Он прочел его залпом, сидя на постели, захваченный более тоном, нежели содержанием, и, еще не перейдя ко второй странице, уже знал, что это то самое ругательное письмо, которого он ждал. Оставив раскрытое письмо под настольной лампой, он снял промокшие туфли и носки, пошел к двери, погасил верхний свет, надел замшевые наусники и, не снимая брюк и рубашки, лег на постель, подложив под голову две большие подушки, которые подкладывал под спину, если читал в постели. И перечитал письмо, на этот раз букву за буквой, вглядываясь в каждую, чтобы от внимания не ускользнуло ни малейшее движение скрытого смысла, а потом перечитал его еще четыре раза, и так начитался им, что написанные слова начали терять свой смысл. Наконец он спрятал письмо без конверта в ящик ночного столика, лег навзничь, заложил руки за голову и так пролежал четыре часа, упершись неподвижным взглядом в зазеркальное пространство: лежал, не мигая и почти не дыша, мертвее мертвого. Ровно в полночь он пошел на кухню, приготовил и принес в комнату термос с кофе, густым, как сырая нефть, положил искусственную челюсть в стакан с борной водой, которую всегда держал под рукой на ночном столике, и снова лег, приняв позу поверженной мраморной статуи, лишь время от времени приподымаясь, чтобы отхлебнуть кофе, и пролежал так до шести утра, когда горничная внесла термос со свежим кофе.

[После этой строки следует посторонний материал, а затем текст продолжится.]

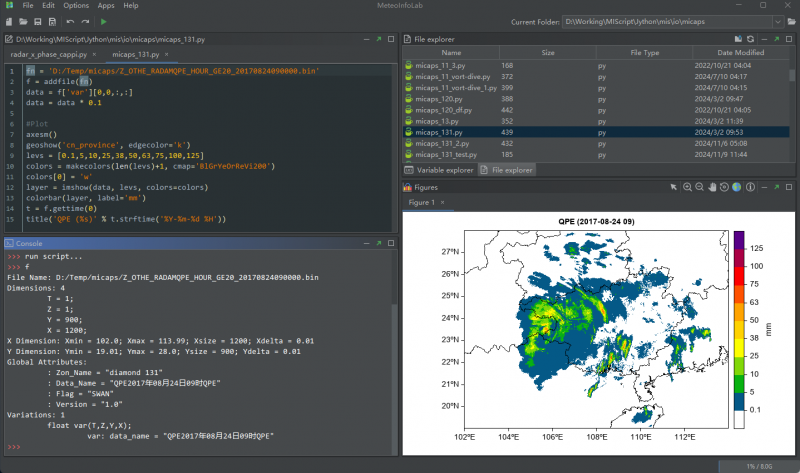800x473 pixels.
Task: Click the Full Extent globe icon
Action: tap(736, 187)
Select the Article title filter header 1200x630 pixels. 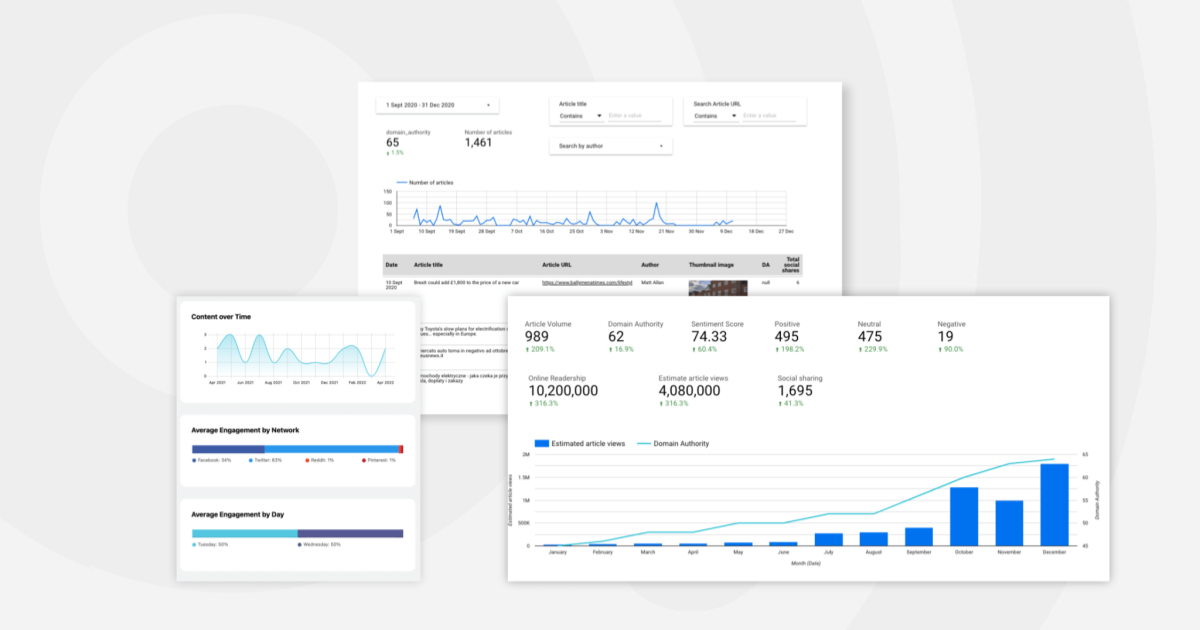(x=572, y=102)
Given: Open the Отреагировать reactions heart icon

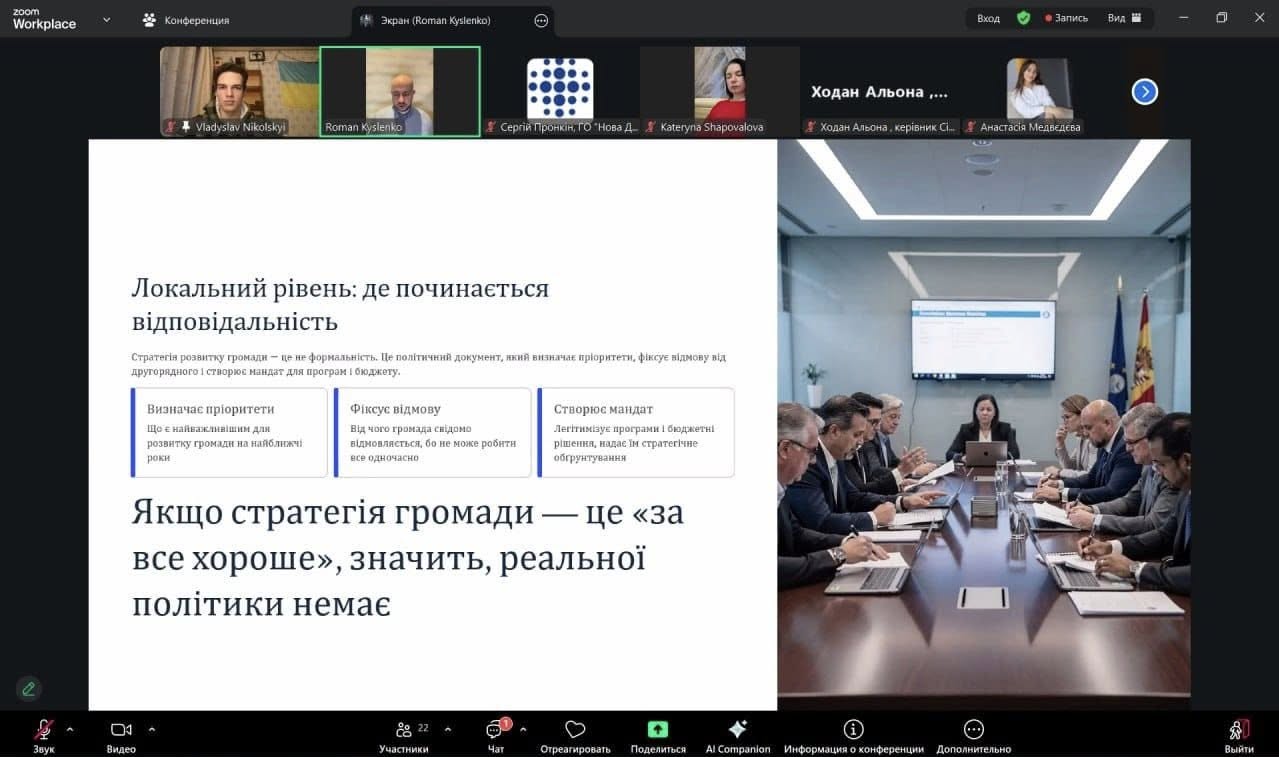Looking at the screenshot, I should coord(575,730).
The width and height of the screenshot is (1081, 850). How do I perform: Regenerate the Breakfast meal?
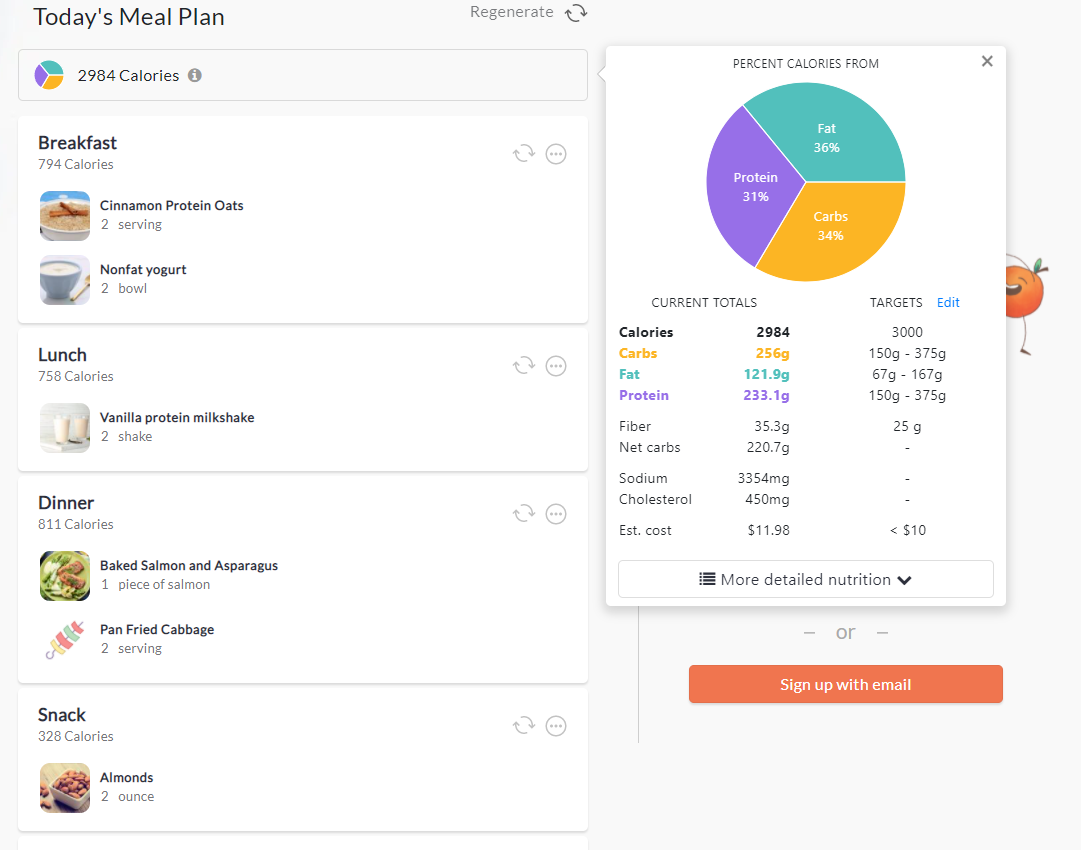(523, 154)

К этому моменту Флорентино Ариса уже знал, каким будет каждый его следующий шаг. По правде говоря, оскорбления не причинили ему боли, и он не собирался копаться в несправедливых обвинениях, они могли быть и похлеще, если принять во внимание характер Фермины Дасы и серьезность причины. Важно было одно: письмо давало ему возможность и право на ответ. Более того: оно требовало ответа. Итак, жизнь его пришла к тому пределу, к которому он хотел ее привести. Все остальное зависело от него, и он был убежден, что его личный ад, длившийся более полувека, уготовал ему еще много смертельных испытаний, которые он намеревался встретить с еще большим жаром, большими страданиями и большей любовью, чем все предыдущие, потому что они – последние.

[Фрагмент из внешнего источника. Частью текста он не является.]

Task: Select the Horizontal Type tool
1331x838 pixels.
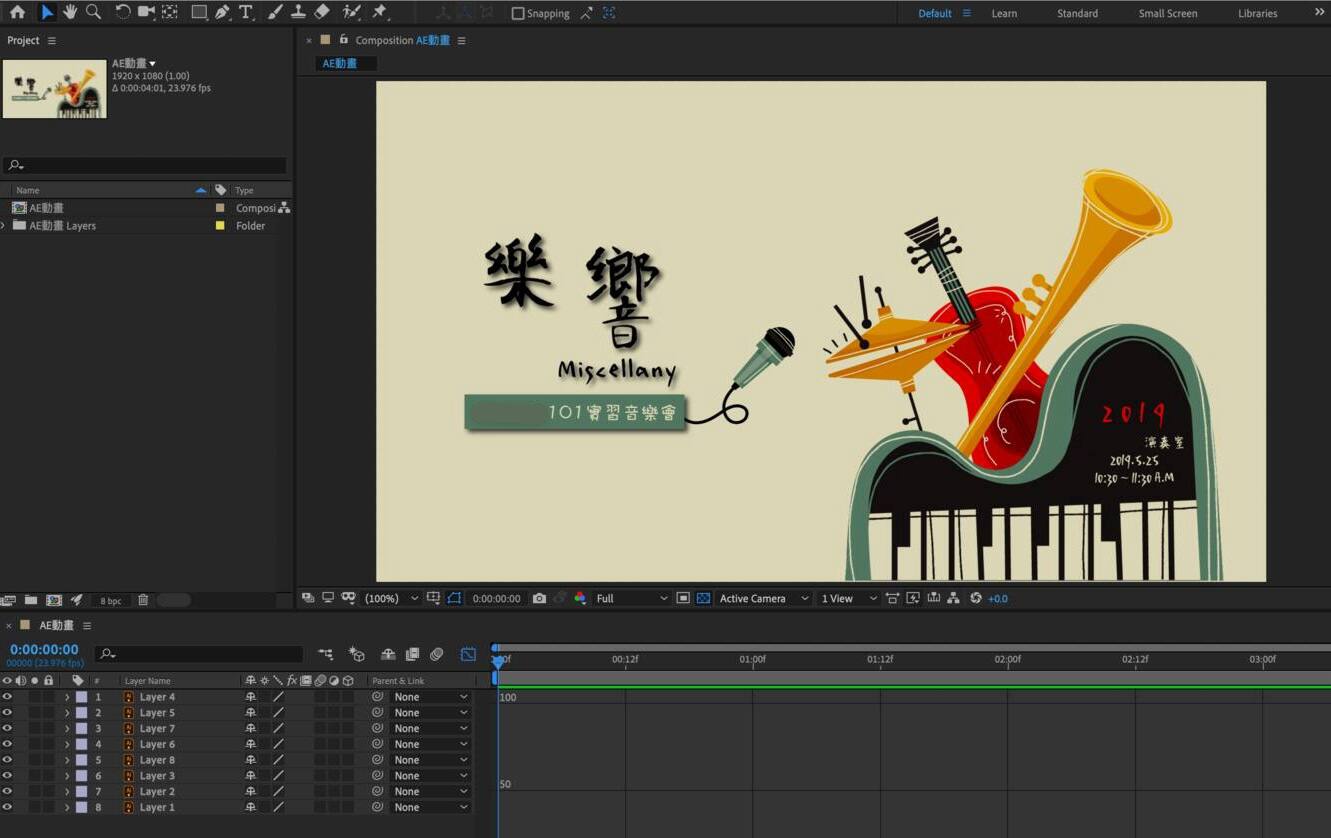Action: [x=245, y=12]
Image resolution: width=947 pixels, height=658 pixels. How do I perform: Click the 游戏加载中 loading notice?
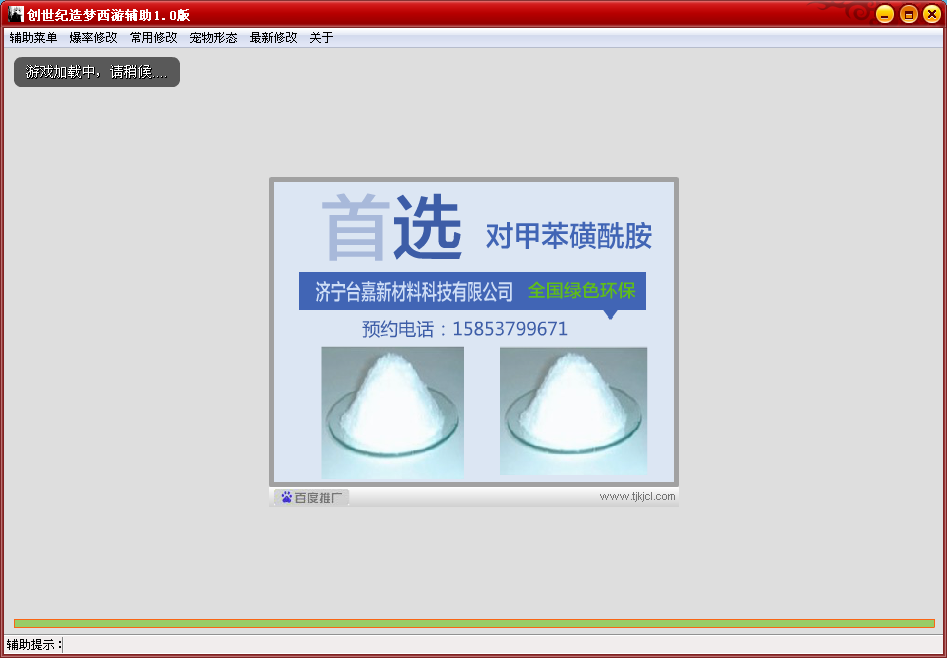tap(97, 72)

Через пять дней после того, как он получил письмо от Фермины Дасы, войдя в контору, он испытал такое чувство, будто нырнул в крутую пустоту, – то смолкли пишущие машинки, и их молчание было слышно уху больше, чем их ливнеподобный рокот. Когда же они вновь зарокотали, Флорентино Ариса заглянул в кабинет к Леоне Кассиани и увидел ее за пишущей машинкой, которая повиновалась кончикам ее пальцев, точно живое существо. Она почувствовала, что за нею наблюдают, и обернулась на дверь, солнечно улыбаясь, но от машинки не оторвалась, пока не допечатала абзаца.

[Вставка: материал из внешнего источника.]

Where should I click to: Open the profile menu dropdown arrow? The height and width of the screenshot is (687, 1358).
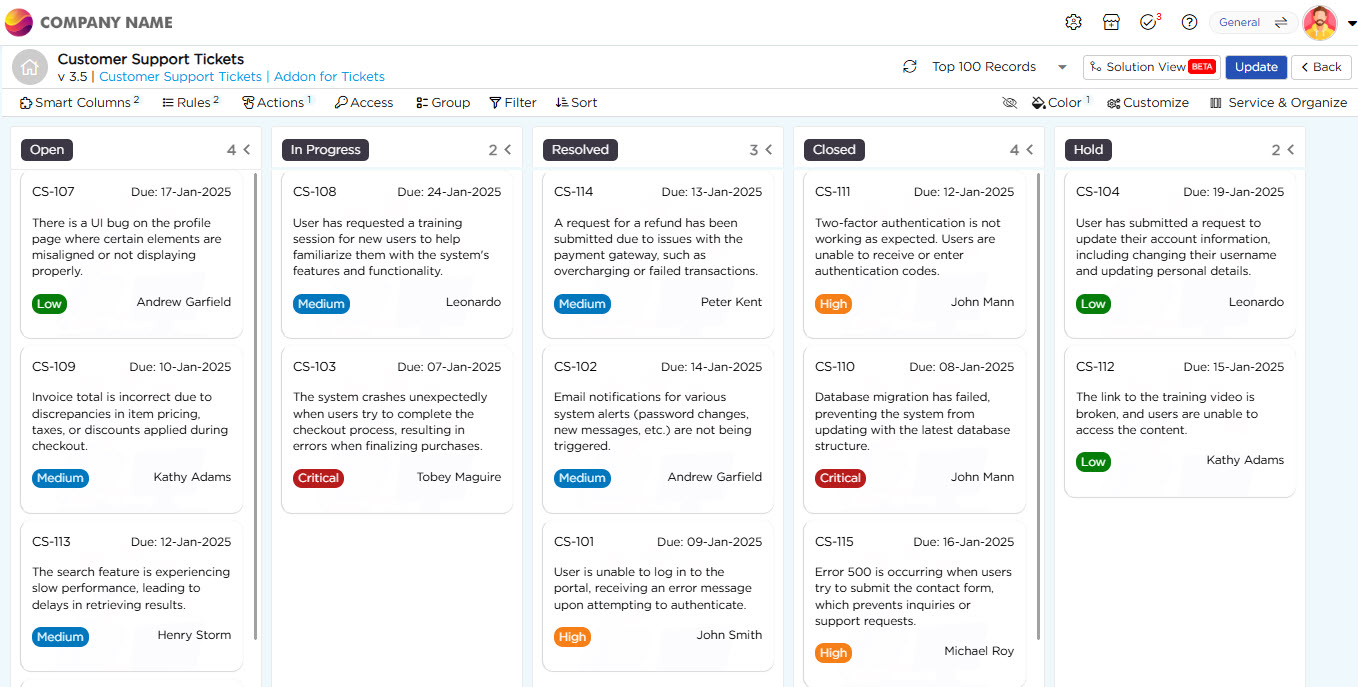point(1351,24)
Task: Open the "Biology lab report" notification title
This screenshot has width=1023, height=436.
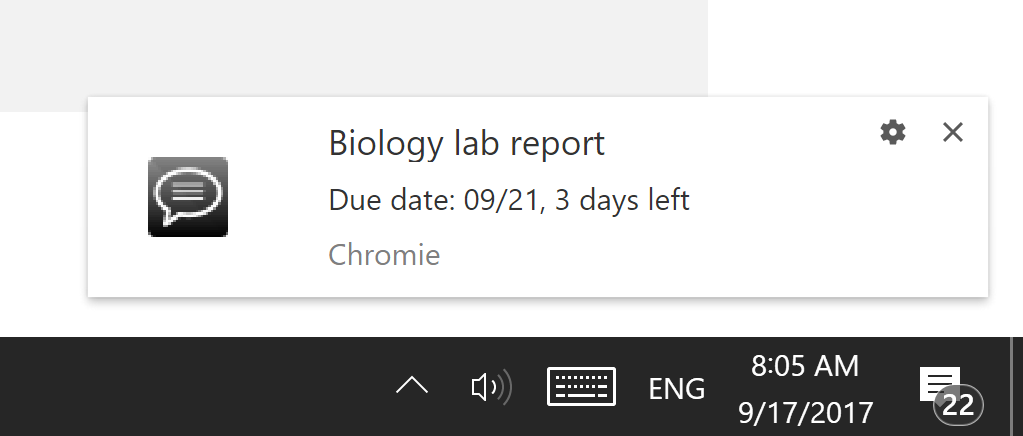Action: (467, 144)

– Скажи мне, львица моей души, – спросил ее Флорентино Ариса. – Что бы ты почувствовала, если бы получила любовное письмо, напечатанное на этой развалюхе?
Она, никогда ничему не удивлявшаяся, на этот раз выказала откровенное удивление.
– Надо же! – воскликнула она. – А мне такое в голову не приходило.
И именно поэтому ничего больше не сказала. Флорентино Арисе раньше такое тоже не приходило в голову, и он решил: рисковать так рисковать. Он взял одну из машинок под добродушные шуточки подчиненных: «Старого попугая говорить не выучишь». Леона Кассиани, с энтузиазмом относившаяся к любому новшеству, предложила давать ему уроки машинописи на дому. Но он был противником любого методического обучения еще с тех пор, когда Лотарио Тугут хотел научить его играть на скрипке по нотам; он боялся, что ему потребуется по меньшей мере год для начала, потом пять – чтобы приняли в профессиональный оркестр, а потом – вся жизнь, по шесть часов ежедневно, чтобы играть хорошо. Тем не менее ему удалось уговорить мать купить простенькую скрипку и, пользуясь пятью основными правилами, которые ему преподал Лотарио Тугут, он уже через год осмелился играть на хорах в соборе и посылать с кладбища для бедных, при благоприятном ветре, серенады Фермине Дасе. Если двадцатилетним он сумел такое, да еще с таким сложным инструментом, как скрипка, то почему бы ему в семьдесят шесть лет не одолеть инструмента, где требовался всего один палец, – пишущую машинку.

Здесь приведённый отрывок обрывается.